Communities caring about youth drug rates need to oppose marijuana initiatives. Why?

According to 2010 drug use studies, states with medical marijuana have drug rates twice as high compared to other states. Researchers from the University of Colorado have found that once medical marijuana was implemented in Colorado, youth marijuana rates skyrocketed. In 2008, in Adams County, Colorado, 2 percent of youth self-reported using marijuana. Statistics went up to 40 percent for youth 2 years later, which was after the dispensaries for marijuana became available. Also, 74 percent of kids in treatment for addiction in Denver reported getting their pot from medical marijuana card holders.

Communities caring about the safety of medicines need to oppose medical marijuana.
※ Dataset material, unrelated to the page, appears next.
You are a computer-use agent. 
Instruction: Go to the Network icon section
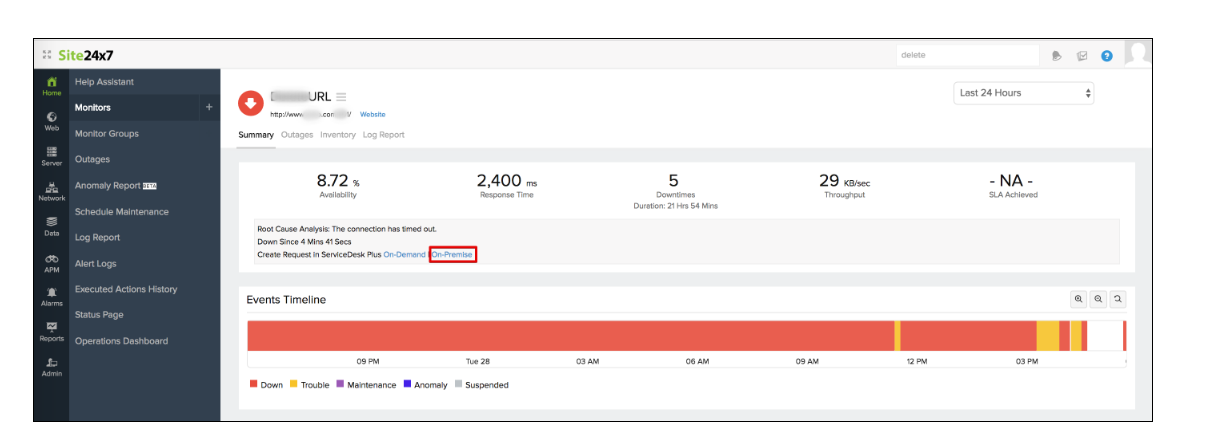pos(51,190)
The FDA is an effective national process used to approve the efficacy and safety of medicines. With this movement, people are asking to circumvent this process by simply voting this in by ballot initiatives.

Currently, there’s no scientific basis for using smoked marijuana as medicine, according to the Institute of Medicine. THC has the properties that get you high, but are not related to potential medicine.

According to The Impact of Legalization on Colorado’s Youth, May 22, 2012, advertisements for medical marijuana in Colorado are often women in bikinis or a nurse wearing a short mini skirt selling the product. Advertisements for marijuana are not geared toward the sick and dying, but toward young men and youth.

Sources: Monitoring the Future National Study Results on Drug Use, 2011. Volume 1:42;Secondary School Students. Ann Arbor: Institute for Social Research, The University of Michigan. Available; http://www.monitoringthefuture.org/data/10data.html#2011data-drugs.

Susan Short is the director of the Children’s Policy Council of Covington County.